From the area of compilers, we get a host of tools to convert text files into programs. The first part of that process is often called lexical analysis, particularly for such languages as C.
A good tool for creating lexical analyzers is flex, based on the older lex program. Both take a specification file and create an analyzer, usually called lex.yy.c.
Flex is reasonably compatible with the UTF-8 encoding for Unicode.
One common characteristic of standard lexical analysis (but certainly not universal) is the assignment of types; another is passing attributes to the caller.
Upon recognizing a numerical constant, for instance, the scanner might pass back the the type (e.g., integer), the lexeme string, and the value as an C int.
Upon recognizing an identifier, the lexer might pass back the type (e.g., identifier), the lexeme string, and a pointer to information about the identifier.
Use a tool, like flex or re2c. (Example: code)
Write a one-off analyzer in your favorite programming language. (Most common strategy these days.) For example, you can use libc's strtok() function. (Example: code)
Write a one-analyzer in assembly. (Usually done for bootstrapping purposes, though lexical analysis in assembly against a mmap(2) can be an exceedingly fast technique.)
While it might be found in some libc's, you might also have to link explicitly with -lfl.

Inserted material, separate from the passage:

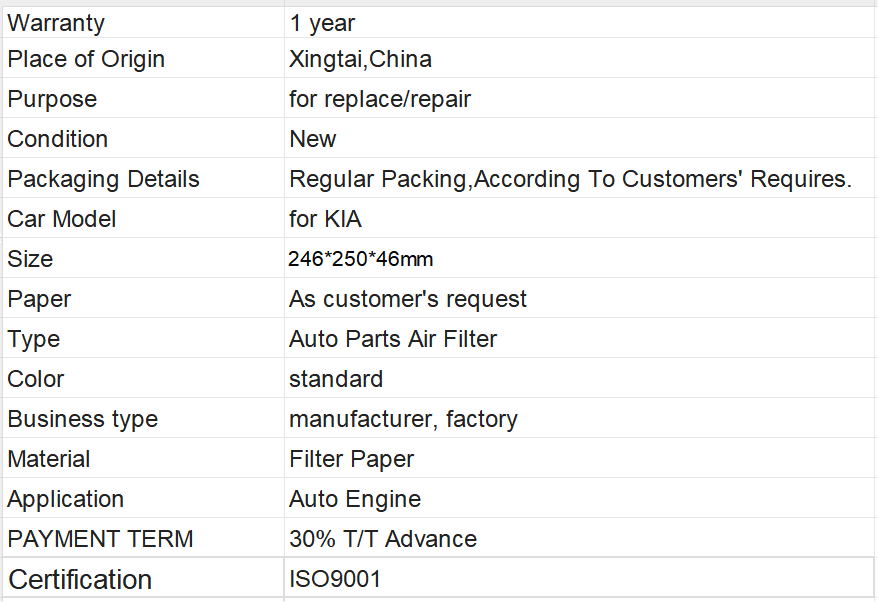The width and height of the screenshot is (878, 602).
Task: Select 'As customer's request' cell
Action: [x=581, y=298]
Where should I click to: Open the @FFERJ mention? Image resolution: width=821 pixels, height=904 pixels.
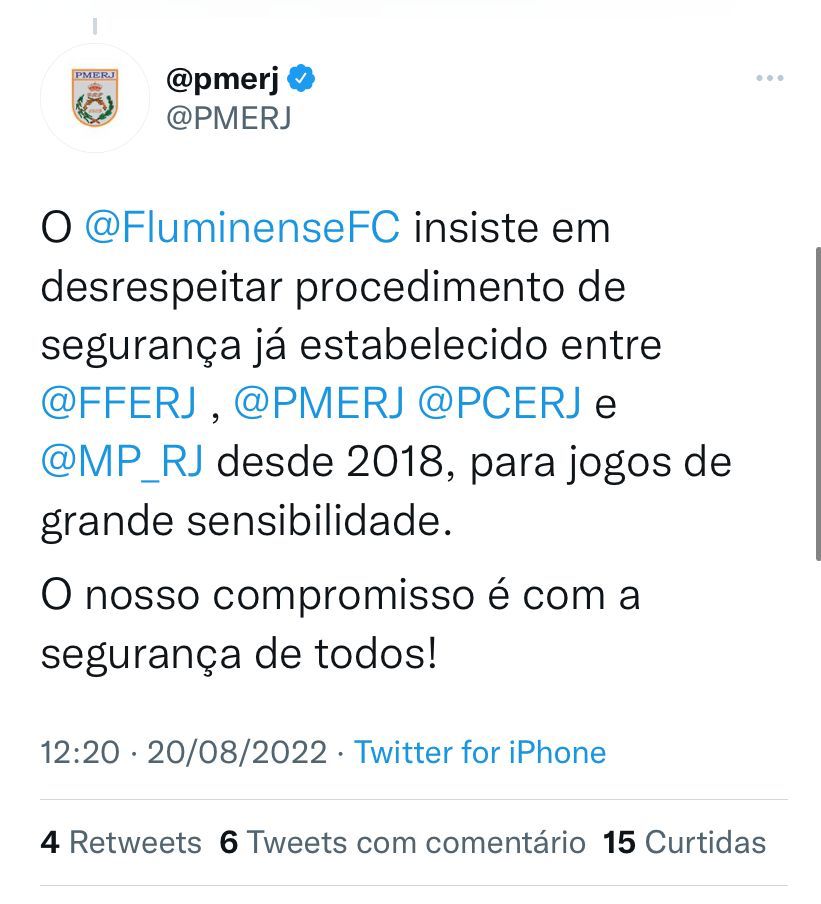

The lexer function is called yylex(), and it is quite easy to interface with bison/yacc.
*.l file --> flex --> lex.yy.c
lex.yy.c --> C compiler --> lexical analyzer
input stream --> lexical analyzer --> actions taken when rules applied
Flex source structure:
{ definitions }
%%
{ rules }
%%
{ user subroutines }
Declaration of ordinary C variables and whatnot.
flex definitions
The form of rules are
regularexpression action
The actions are C code.
s literal string s
\c character c literally
[s] character class
^ beginning of line
[^s] characters not in character class
s? s occurs zero or one time
. any character except newline
s* zero or occurrences of s
s+ one or more occurrences of s
r|s r or s
{s} grouping
$ end of line
s{m,n} m through n occurrences of s
a* zero or more a's
.* zero or more of any char except newline
.+ one or more characters
[a-z] a lower-case letter
[a-zA-Z] any letter
[^a-zA-Z] not a letter
a.b a followed by any char then followed by b
rs|tu rs or tu
a(b|c)d abd or acd
^start "start" at the beginning of line
END$ the characters END followed by end-of-line
Actions are just C code. If it is compound, or requires more than a single line, enclose with curly braces.
Examples:
[a-z]+ printf("found word\n");
[A-Z[a-z]* { printf("found capitalized word:\n");
printf(" '%s'\n",yytext);
}
The form is simply
name definition
The name is just a word beginning with a letter (or underscore, but I don't recommend those) followed by zero or more letters, underscores, or dashes. The definition actually from the first non-whitespace character to the end of line. You can refer to it via {name}, which will expand to your definition.
For example:
DIGIT [0-9]
{DIGIT}*\.{DIGIT}+
is equivalent to
([0-9])*\.([0-9])+
%{ int num_lines = 0;
int num_chars = 0;
%}
%%
\n {++num_lines; ++num_chars;}
. {++num_chars;}
%%
int main(int argc, char **argv)
{
yylex();
printf("# of lines = %d, # of chars = %d\n",
num_lines, num_chars);
}
digits [0-9]
ltr [a-zA-Z]
alphanum [a-zA-Z0-9]
%%
(-|\+)*{digits}+ printf("found number: '%s'\n",yytext);
{ltr}(_|{alphanum})* printf("found identifier: '%s'\n",yytext);
\. printf("found character: {%s}\n",yytext);
. { /* ignore others */ }
%%
int main(int argc, char **argv)
{
yylex();
}